Start of Source records

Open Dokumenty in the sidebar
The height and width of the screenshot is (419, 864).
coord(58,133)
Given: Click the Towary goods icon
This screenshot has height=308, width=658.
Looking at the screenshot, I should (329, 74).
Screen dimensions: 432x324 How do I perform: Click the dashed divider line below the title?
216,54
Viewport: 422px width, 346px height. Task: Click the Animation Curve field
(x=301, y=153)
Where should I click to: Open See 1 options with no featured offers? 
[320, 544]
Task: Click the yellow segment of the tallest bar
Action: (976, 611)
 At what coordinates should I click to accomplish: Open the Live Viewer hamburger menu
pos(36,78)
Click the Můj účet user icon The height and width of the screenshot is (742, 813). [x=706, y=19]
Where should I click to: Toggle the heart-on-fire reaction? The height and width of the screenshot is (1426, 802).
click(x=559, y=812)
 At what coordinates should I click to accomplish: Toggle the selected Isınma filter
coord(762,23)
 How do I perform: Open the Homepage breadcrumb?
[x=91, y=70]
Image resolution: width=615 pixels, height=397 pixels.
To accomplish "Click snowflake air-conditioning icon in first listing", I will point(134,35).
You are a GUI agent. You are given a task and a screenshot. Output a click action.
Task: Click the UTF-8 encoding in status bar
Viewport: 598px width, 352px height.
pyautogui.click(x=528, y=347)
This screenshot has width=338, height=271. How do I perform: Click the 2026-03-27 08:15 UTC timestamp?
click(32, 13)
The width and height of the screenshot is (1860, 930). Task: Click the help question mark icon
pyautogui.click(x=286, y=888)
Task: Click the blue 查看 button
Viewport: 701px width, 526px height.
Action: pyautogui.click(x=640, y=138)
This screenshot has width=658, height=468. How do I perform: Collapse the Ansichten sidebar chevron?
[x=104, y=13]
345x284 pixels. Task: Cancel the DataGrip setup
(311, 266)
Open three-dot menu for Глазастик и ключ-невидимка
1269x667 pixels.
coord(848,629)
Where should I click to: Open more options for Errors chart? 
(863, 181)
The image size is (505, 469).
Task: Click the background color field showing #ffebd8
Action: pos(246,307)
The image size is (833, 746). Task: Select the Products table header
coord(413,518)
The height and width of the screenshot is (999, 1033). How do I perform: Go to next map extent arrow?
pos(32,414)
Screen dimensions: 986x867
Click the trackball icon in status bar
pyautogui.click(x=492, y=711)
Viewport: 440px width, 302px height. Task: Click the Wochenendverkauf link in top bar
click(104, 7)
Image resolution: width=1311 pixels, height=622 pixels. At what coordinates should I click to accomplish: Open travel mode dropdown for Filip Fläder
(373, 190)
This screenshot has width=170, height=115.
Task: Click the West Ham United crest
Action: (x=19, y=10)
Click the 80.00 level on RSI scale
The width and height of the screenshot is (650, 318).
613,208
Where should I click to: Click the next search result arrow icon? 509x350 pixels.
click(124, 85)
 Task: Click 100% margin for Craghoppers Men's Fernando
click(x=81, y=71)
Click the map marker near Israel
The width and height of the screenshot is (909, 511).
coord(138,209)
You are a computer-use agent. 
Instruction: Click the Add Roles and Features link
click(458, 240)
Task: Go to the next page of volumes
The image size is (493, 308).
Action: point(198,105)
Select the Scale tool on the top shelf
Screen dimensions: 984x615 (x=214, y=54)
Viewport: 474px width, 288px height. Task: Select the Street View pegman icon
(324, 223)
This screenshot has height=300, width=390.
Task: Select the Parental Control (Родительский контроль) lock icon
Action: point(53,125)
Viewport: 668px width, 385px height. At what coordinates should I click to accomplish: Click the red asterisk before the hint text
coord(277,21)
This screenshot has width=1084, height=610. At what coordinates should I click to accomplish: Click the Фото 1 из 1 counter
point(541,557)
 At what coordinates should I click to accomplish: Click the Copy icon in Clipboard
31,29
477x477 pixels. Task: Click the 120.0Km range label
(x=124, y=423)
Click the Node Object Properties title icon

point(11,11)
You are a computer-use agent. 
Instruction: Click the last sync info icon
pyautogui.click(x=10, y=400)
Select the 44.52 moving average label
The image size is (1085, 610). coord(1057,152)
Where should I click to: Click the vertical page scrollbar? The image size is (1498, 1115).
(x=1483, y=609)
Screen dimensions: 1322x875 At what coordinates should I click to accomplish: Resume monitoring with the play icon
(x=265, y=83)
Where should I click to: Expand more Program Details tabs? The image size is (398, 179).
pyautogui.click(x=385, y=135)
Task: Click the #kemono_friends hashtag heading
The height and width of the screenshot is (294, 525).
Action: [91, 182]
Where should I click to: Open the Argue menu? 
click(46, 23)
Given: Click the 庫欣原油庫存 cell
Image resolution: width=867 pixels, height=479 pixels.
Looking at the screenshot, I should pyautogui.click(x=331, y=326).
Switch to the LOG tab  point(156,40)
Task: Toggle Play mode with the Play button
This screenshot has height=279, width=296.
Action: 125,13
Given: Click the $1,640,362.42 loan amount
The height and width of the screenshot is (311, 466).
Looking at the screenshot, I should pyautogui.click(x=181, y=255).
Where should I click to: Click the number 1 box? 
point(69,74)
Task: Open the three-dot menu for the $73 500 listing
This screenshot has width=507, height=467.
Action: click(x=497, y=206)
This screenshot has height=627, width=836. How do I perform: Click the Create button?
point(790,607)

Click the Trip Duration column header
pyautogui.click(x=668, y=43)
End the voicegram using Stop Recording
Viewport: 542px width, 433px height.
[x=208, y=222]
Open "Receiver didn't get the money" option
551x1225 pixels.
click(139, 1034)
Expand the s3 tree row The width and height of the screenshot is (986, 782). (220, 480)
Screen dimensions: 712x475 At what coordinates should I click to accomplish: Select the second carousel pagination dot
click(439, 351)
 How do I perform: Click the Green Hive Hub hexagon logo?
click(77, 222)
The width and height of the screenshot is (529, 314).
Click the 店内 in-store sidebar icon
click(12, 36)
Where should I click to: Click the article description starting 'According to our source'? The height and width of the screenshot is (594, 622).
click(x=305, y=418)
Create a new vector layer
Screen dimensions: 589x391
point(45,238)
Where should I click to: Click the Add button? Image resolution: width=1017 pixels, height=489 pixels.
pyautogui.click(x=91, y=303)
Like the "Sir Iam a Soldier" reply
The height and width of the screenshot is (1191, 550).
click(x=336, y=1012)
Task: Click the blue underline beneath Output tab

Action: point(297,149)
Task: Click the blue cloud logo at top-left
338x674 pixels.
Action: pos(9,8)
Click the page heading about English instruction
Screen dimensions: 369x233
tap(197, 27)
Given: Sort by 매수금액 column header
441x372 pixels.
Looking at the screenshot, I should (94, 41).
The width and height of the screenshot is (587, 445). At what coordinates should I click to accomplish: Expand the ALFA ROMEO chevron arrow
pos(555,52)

End of Source records

* _Task directions_
Every record above must be printed again exactly as it stands.

* _Answer box_
Open Dokumenty in the sidebar
The height and width of the screenshot is (419, 864).
coord(58,133)
Given: Click the Towary goods icon
This screenshot has height=308, width=658.
Looking at the screenshot, I should (329, 74).
Screen dimensions: 432x324 How do I perform: Click the dashed divider line below the title?
216,54
Viewport: 422px width, 346px height. Task: Click the Animation Curve field
(x=301, y=153)
Where should I click to: Open See 1 options with no featured offers? 
[320, 544]
Task: Click the yellow segment of the tallest bar
Action: (976, 611)
 At what coordinates should I click to accomplish: Open the Live Viewer hamburger menu
pos(36,78)
Click the Můj účet user icon The height and width of the screenshot is (742, 813). [x=706, y=19]
Where should I click to: Toggle the heart-on-fire reaction? The height and width of the screenshot is (1426, 802).
click(x=559, y=812)
 At what coordinates should I click to accomplish: Toggle the selected Isınma filter
coord(762,23)
 How do I perform: Open the Homepage breadcrumb?
[x=91, y=70]
Image resolution: width=615 pixels, height=397 pixels.
To accomplish "Click snowflake air-conditioning icon in first listing", I will point(134,35).
You are a GUI agent. You are given a task and a screenshot. Output a click action.
Task: Click the UTF-8 encoding in status bar
Viewport: 598px width, 352px height.
pyautogui.click(x=528, y=347)
This screenshot has width=338, height=271. How do I perform: Click the 2026-03-27 08:15 UTC timestamp?
click(32, 13)
The width and height of the screenshot is (1860, 930). Task: Click the help question mark icon
pyautogui.click(x=286, y=888)
Task: Click the blue 查看 button
Viewport: 701px width, 526px height.
Action: pyautogui.click(x=640, y=138)
This screenshot has width=658, height=468. How do I perform: Collapse the Ansichten sidebar chevron?
[x=104, y=13]
345x284 pixels. Task: Cancel the DataGrip setup
(311, 266)
Open three-dot menu for Глазастик и ключ-невидимка
1269x667 pixels.
coord(848,629)
Where should I click to: Open more options for Errors chart? 
(863, 181)
The image size is (505, 469).
Task: Click the background color field showing #ffebd8
Action: pos(246,307)
The image size is (833, 746). Task: Select the Products table header
coord(413,518)
The height and width of the screenshot is (999, 1033). How do I perform: Go to next map extent arrow?
pos(32,414)
Screen dimensions: 986x867
Click the trackball icon in status bar
pyautogui.click(x=492, y=711)
Viewport: 440px width, 302px height. Task: Click the Wochenendverkauf link in top bar
click(104, 7)
Image resolution: width=1311 pixels, height=622 pixels. At what coordinates should I click to accomplish: Open travel mode dropdown for Filip Fläder
(373, 190)
This screenshot has width=170, height=115.
Task: Click the West Ham United crest
Action: (x=19, y=10)
Click the 80.00 level on RSI scale
The width and height of the screenshot is (650, 318).
613,208
Where should I click to: Click the next search result arrow icon? 509x350 pixels.
click(124, 85)
 Task: Click 100% margin for Craghoppers Men's Fernando
click(x=81, y=71)
Click the map marker near Israel
The width and height of the screenshot is (909, 511).
coord(138,209)
You are a computer-use agent. 
Instruction: Click the Add Roles and Features link
click(458, 240)
Task: Go to the next page of volumes
The image size is (493, 308).
Action: point(198,105)
Select the Scale tool on the top shelf
Screen dimensions: 984x615 (x=214, y=54)
Viewport: 474px width, 288px height. Task: Select the Street View pegman icon
(324, 223)
This screenshot has height=300, width=390.
Task: Select the Parental Control (Родительский контроль) lock icon
Action: point(53,125)
Viewport: 668px width, 385px height. At what coordinates should I click to accomplish: Click the red asterisk before the hint text
coord(277,21)
This screenshot has width=1084, height=610. At what coordinates should I click to accomplish: Click the Фото 1 из 1 counter
point(541,557)
 At what coordinates should I click to accomplish: Click the Copy icon in Clipboard
31,29
477x477 pixels. Task: Click the 120.0Km range label
(x=124, y=423)
Click the Node Object Properties title icon

point(11,11)
You are a computer-use agent. 
Instruction: Click the last sync info icon
pyautogui.click(x=10, y=400)
Select the 44.52 moving average label
The image size is (1085, 610). coord(1057,152)
Where should I click to: Click the vertical page scrollbar? The image size is (1498, 1115).
(x=1483, y=609)
Screen dimensions: 1322x875 At what coordinates should I click to accomplish: Resume monitoring with the play icon
(x=265, y=83)
Where should I click to: Expand more Program Details tabs? The image size is (398, 179).
pyautogui.click(x=385, y=135)
Task: Click the #kemono_friends hashtag heading
The height and width of the screenshot is (294, 525).
Action: [91, 182]
Where should I click to: Open the Argue menu? 
click(46, 23)
Given: Click the 庫欣原油庫存 cell
Image resolution: width=867 pixels, height=479 pixels.
Looking at the screenshot, I should pyautogui.click(x=331, y=326).
Switch to the LOG tab  point(156,40)
Task: Toggle Play mode with the Play button
This screenshot has height=279, width=296.
Action: 125,13
Given: Click the $1,640,362.42 loan amount
The height and width of the screenshot is (311, 466).
Looking at the screenshot, I should pyautogui.click(x=181, y=255).
Where should I click to: Click the number 1 box? 
point(69,74)
Task: Open the three-dot menu for the $73 500 listing
This screenshot has width=507, height=467.
Action: click(x=497, y=206)
This screenshot has height=627, width=836. How do I perform: Click the Create button?
point(790,607)

Click the Trip Duration column header
pyautogui.click(x=668, y=43)
End the voicegram using Stop Recording
Viewport: 542px width, 433px height.
[x=208, y=222]
Open "Receiver didn't get the money" option
551x1225 pixels.
click(139, 1034)
Expand the s3 tree row The width and height of the screenshot is (986, 782). (220, 480)
Screen dimensions: 712x475 At what coordinates should I click to accomplish: Select the second carousel pagination dot
click(439, 351)
 How do I perform: Click the Green Hive Hub hexagon logo?
click(77, 222)
The width and height of the screenshot is (529, 314).
Click the 店内 in-store sidebar icon
click(12, 36)
Where should I click to: Click the article description starting 'According to our source'? The height and width of the screenshot is (594, 622).
click(x=305, y=418)
Create a new vector layer
Screen dimensions: 589x391
point(45,238)
Where should I click to: Click the Add button? Image resolution: width=1017 pixels, height=489 pixels.
pyautogui.click(x=91, y=303)
Like the "Sir Iam a Soldier" reply
The height and width of the screenshot is (1191, 550).
click(x=336, y=1012)
Task: Click the blue underline beneath Output tab

Action: point(297,149)
Task: Click the blue cloud logo at top-left
338x674 pixels.
Action: pos(9,8)
Click the page heading about English instruction
Screen dimensions: 369x233
tap(197, 27)
Given: Sort by 매수금액 column header
441x372 pixels.
Looking at the screenshot, I should (94, 41).
The width and height of the screenshot is (587, 445). At what coordinates should I click to accomplish: Expand the ALFA ROMEO chevron arrow
pos(555,52)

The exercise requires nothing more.